• Problem statement:
Look through the data for the string "computer". Copy every line where it is found.

• Data shown:
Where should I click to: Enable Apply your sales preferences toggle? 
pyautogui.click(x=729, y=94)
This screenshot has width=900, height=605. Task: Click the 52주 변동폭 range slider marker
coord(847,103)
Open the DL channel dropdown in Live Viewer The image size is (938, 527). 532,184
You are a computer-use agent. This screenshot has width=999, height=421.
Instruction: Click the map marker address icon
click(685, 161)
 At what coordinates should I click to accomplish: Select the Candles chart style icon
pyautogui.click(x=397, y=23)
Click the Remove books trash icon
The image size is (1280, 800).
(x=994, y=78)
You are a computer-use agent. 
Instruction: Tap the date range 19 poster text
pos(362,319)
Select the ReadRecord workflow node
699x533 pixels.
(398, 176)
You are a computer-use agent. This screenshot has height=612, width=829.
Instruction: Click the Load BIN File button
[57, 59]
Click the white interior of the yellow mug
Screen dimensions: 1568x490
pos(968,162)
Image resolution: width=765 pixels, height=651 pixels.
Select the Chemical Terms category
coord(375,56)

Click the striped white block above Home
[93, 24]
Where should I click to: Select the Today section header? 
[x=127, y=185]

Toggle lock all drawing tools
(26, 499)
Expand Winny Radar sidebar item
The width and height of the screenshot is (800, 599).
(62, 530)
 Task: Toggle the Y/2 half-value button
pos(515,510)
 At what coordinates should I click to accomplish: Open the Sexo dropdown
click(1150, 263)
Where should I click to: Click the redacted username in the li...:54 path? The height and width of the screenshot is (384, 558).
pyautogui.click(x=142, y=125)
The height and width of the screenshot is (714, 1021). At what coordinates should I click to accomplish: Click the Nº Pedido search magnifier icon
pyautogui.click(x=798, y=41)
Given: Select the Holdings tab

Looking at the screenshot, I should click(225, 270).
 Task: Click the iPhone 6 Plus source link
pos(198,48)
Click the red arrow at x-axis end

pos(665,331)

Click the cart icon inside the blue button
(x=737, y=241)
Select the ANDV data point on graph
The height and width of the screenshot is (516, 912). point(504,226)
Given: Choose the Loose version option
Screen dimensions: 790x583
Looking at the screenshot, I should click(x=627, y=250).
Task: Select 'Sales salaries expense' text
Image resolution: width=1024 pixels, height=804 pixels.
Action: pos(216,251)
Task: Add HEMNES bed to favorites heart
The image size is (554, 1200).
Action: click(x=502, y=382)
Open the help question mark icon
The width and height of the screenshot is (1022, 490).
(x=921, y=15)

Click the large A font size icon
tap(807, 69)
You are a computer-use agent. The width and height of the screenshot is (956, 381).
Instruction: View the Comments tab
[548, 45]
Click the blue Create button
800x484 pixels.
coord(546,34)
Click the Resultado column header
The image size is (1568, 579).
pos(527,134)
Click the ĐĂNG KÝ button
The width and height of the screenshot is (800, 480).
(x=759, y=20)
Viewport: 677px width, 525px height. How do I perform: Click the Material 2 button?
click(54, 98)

• Reply to the exercise:
You are a computer-use agent. This screenshot has width=999, height=421.
You are a computer-use agent. 
You are a computer-use agent. This screenshot has height=612, width=829.
You are a computer-use agent. The width and height of the screenshot is (956, 381).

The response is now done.